Main author: Norbert Bedő
Institution or Company: Chemistry Department, Faculty of Physical Sciences, Science Institute University of Iceland, Dunhagi 3, 107 Reykjavík
Co-Author, Institution or Company:
Sigríður G. Suman, Efnafræði/Chemistry Department Raunvísindastofnun HÍ/Science Institute, University of Iceland Dunhagi 3, 107 Reykjavik.
Introduction: Mammalian Cytochrome c Oxidase (CcO) is the terminal complex (complex IV) of the electron transfer chain. It catalyses the transfer of electrons from Ferrocytochrome c to molecular oxygen, converted later to water. Cyanide is a good ligand for most transition metal ions. It interacts with many metalloenzymes: Hemoglobin, cytochromes, and oxidases. Hemoglobin and CcO play critical roles in oxygen transport and ATP production, inhibition of these enzymes results in life-threatening situations.

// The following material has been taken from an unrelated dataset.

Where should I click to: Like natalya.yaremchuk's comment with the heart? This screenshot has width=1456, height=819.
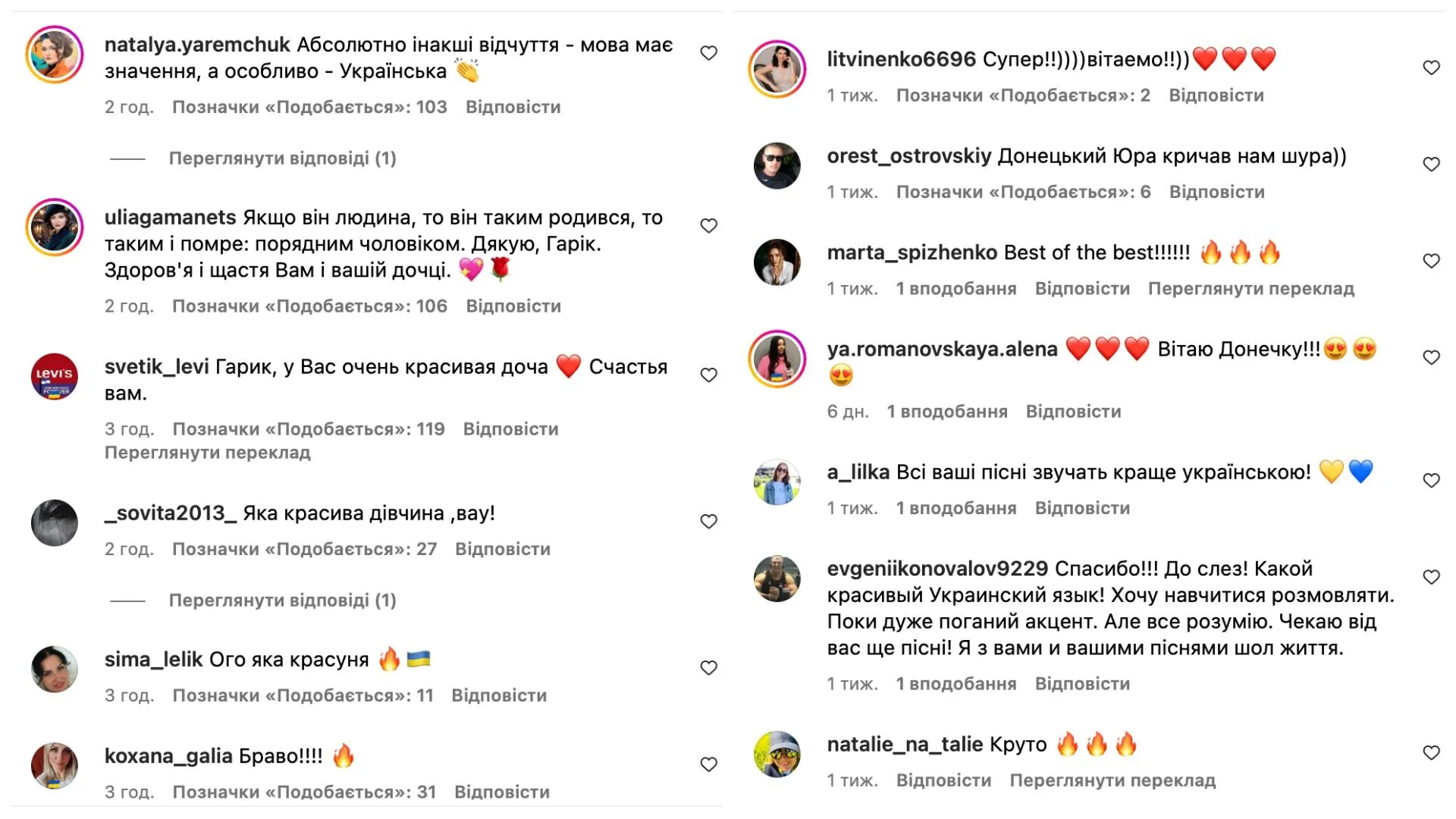tap(708, 53)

Methods: Cyanide act as a non competitive inhibitor for CcO. Interactions of non-toxic molybdenum sulfur complexes and CcO are studied, also their influence on the cyanide inhibitory effects.
Results: In vivo studies showed that some of the complexes are non-toxic at concentrations that correspond to lethal cyanide concentration. Competitive in vitro studies of cyanide inhibited enzyme with the complexes and a possible reactivation of CcO activity are discussed.
Conclusion: After promising in vivo studies the complexes could be good candidates as an emergency treatment for cyanide poisoning. Reactivation of inhibited enzymatic activity may support the antidote application.